▶ _Data for analysis_
++++++++++++++++++++
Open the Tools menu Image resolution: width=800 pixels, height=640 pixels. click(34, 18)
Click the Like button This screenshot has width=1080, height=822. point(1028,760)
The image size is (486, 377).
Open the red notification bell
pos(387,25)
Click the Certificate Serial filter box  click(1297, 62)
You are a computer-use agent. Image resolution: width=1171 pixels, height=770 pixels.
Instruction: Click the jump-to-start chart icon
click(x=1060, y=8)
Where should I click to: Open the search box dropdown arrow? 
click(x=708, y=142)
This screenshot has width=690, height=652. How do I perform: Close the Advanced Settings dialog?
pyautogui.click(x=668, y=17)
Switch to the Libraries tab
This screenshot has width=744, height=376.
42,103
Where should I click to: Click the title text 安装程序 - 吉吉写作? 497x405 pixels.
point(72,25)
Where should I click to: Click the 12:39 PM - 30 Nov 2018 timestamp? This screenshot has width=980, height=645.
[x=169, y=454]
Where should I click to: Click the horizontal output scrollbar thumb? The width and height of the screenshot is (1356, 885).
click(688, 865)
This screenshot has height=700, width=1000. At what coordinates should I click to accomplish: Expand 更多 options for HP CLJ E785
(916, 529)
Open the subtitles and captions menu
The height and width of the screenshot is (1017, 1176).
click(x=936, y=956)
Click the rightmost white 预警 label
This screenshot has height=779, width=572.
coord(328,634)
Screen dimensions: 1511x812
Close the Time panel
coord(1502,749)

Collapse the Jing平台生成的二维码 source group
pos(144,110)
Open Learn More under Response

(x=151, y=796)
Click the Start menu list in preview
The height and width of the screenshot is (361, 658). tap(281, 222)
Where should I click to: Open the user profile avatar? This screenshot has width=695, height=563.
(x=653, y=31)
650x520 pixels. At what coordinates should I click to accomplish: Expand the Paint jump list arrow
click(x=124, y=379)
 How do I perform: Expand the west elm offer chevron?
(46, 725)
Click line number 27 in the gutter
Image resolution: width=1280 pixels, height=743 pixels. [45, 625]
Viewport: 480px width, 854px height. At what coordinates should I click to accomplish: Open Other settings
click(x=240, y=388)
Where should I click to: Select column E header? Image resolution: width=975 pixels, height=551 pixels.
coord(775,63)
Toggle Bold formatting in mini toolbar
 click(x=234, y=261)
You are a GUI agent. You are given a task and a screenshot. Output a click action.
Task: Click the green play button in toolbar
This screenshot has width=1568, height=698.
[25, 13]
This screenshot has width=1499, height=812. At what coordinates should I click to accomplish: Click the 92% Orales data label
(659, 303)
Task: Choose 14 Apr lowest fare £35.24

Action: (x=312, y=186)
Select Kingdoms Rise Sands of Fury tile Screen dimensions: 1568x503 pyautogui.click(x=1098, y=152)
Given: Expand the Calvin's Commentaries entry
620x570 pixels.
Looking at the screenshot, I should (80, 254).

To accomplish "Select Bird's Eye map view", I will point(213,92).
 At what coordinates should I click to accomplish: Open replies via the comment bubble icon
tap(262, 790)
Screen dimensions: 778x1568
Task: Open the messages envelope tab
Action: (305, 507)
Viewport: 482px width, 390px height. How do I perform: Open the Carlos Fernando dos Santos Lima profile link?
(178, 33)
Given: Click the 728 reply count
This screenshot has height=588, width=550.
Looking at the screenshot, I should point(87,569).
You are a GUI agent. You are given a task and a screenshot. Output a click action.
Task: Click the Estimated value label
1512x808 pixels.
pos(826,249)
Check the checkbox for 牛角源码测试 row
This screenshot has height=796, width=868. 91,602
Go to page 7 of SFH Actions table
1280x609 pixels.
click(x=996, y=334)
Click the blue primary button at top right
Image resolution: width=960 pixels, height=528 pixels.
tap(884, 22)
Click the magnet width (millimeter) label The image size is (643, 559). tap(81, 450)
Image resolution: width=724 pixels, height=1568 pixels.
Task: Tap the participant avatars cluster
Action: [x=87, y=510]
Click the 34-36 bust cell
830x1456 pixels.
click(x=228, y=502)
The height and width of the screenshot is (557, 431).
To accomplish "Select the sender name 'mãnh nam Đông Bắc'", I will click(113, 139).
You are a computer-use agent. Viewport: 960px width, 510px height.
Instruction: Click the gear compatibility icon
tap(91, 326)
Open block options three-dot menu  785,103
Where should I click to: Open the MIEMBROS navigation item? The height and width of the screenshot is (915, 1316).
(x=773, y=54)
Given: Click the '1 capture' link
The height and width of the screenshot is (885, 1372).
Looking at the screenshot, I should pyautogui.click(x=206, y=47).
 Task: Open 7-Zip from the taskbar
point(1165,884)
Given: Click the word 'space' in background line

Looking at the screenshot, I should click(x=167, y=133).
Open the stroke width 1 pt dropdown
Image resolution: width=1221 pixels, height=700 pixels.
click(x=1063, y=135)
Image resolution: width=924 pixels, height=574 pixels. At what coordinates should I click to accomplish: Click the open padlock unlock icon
++++++++++++++++++++
▶ _Required work_
Write out every line of the data again, exactly as it reads.

▶ _Response to the task_
Open the Tools menu Image resolution: width=800 pixels, height=640 pixels. click(34, 18)
Click the Like button This screenshot has width=1080, height=822. point(1028,760)
The image size is (486, 377).
Open the red notification bell
pos(387,25)
Click the Certificate Serial filter box  click(1297, 62)
You are a computer-use agent. Image resolution: width=1171 pixels, height=770 pixels.
Instruction: Click the jump-to-start chart icon
click(x=1060, y=8)
Where should I click to: Open the search box dropdown arrow? 
click(x=708, y=142)
This screenshot has width=690, height=652. How do I perform: Close the Advanced Settings dialog?
pyautogui.click(x=668, y=17)
Switch to the Libraries tab
This screenshot has width=744, height=376.
42,103
Where should I click to: Click the title text 安装程序 - 吉吉写作? 497x405 pixels.
point(72,25)
Where should I click to: Click the 12:39 PM - 30 Nov 2018 timestamp? This screenshot has width=980, height=645.
[x=169, y=454]
Where should I click to: Click the horizontal output scrollbar thumb? The width and height of the screenshot is (1356, 885).
click(688, 865)
This screenshot has height=700, width=1000. At what coordinates should I click to accomplish: Expand 更多 options for HP CLJ E785
(916, 529)
Open the subtitles and captions menu
The height and width of the screenshot is (1017, 1176).
click(x=936, y=956)
Click the rightmost white 预警 label
This screenshot has height=779, width=572.
coord(328,634)
Screen dimensions: 1511x812
Close the Time panel
coord(1502,749)

Collapse the Jing平台生成的二维码 source group
pos(144,110)
Open Learn More under Response

(x=151, y=796)
Click the Start menu list in preview
The height and width of the screenshot is (361, 658). tap(281, 222)
Where should I click to: Open the user profile avatar? This screenshot has width=695, height=563.
(x=653, y=31)
650x520 pixels. At what coordinates should I click to accomplish: Expand the Paint jump list arrow
click(x=124, y=379)
 How do I perform: Expand the west elm offer chevron?
(46, 725)
Click line number 27 in the gutter
Image resolution: width=1280 pixels, height=743 pixels. [45, 625]
Viewport: 480px width, 854px height. At what coordinates should I click to accomplish: Open Other settings
click(x=240, y=388)
Where should I click to: Select column E header? Image resolution: width=975 pixels, height=551 pixels.
coord(775,63)
Toggle Bold formatting in mini toolbar
 click(x=234, y=261)
You are a GUI agent. You are given a task and a screenshot. Output a click action.
Task: Click the green play button in toolbar
This screenshot has width=1568, height=698.
[25, 13]
This screenshot has width=1499, height=812. At what coordinates should I click to accomplish: Click the 92% Orales data label
(659, 303)
Task: Choose 14 Apr lowest fare £35.24

Action: (x=312, y=186)
Select Kingdoms Rise Sands of Fury tile Screen dimensions: 1568x503 pyautogui.click(x=1098, y=152)
Given: Expand the Calvin's Commentaries entry
620x570 pixels.
Looking at the screenshot, I should (80, 254).

To accomplish "Select Bird's Eye map view", I will point(213,92).
 At what coordinates should I click to accomplish: Open replies via the comment bubble icon
tap(262, 790)
Screen dimensions: 778x1568
Task: Open the messages envelope tab
Action: (305, 507)
Viewport: 482px width, 390px height. How do I perform: Open the Carlos Fernando dos Santos Lima profile link?
(178, 33)
Given: Click the 728 reply count
This screenshot has height=588, width=550.
Looking at the screenshot, I should point(87,569).
You are a GUI agent. You are given a task and a screenshot. Output a click action.
Task: Click the Estimated value label
1512x808 pixels.
pos(826,249)
Check the checkbox for 牛角源码测试 row
This screenshot has height=796, width=868. 91,602
Go to page 7 of SFH Actions table
1280x609 pixels.
click(x=996, y=334)
Click the blue primary button at top right
Image resolution: width=960 pixels, height=528 pixels.
tap(884, 22)
Click the magnet width (millimeter) label The image size is (643, 559). tap(81, 450)
Image resolution: width=724 pixels, height=1568 pixels.
Task: Tap the participant avatars cluster
Action: [x=87, y=510]
Click the 34-36 bust cell
830x1456 pixels.
click(x=228, y=502)
The height and width of the screenshot is (557, 431).
To accomplish "Select the sender name 'mãnh nam Đông Bắc'", I will click(113, 139).
You are a computer-use agent. Viewport: 960px width, 510px height.
Instruction: Click the gear compatibility icon
tap(91, 326)
Open block options three-dot menu  785,103
Where should I click to: Open the MIEMBROS navigation item? The height and width of the screenshot is (915, 1316).
(x=773, y=54)
Given: Click the '1 capture' link
The height and width of the screenshot is (885, 1372).
Looking at the screenshot, I should pyautogui.click(x=206, y=47).
 Task: Open 7-Zip from the taskbar
point(1165,884)
Given: Click the word 'space' in background line

Looking at the screenshot, I should click(x=167, y=133).
Open the stroke width 1 pt dropdown
Image resolution: width=1221 pixels, height=700 pixels.
click(x=1063, y=135)
Image resolution: width=924 pixels, height=574 pixels. At what coordinates should I click to accomplish: Click the open padlock unlock icon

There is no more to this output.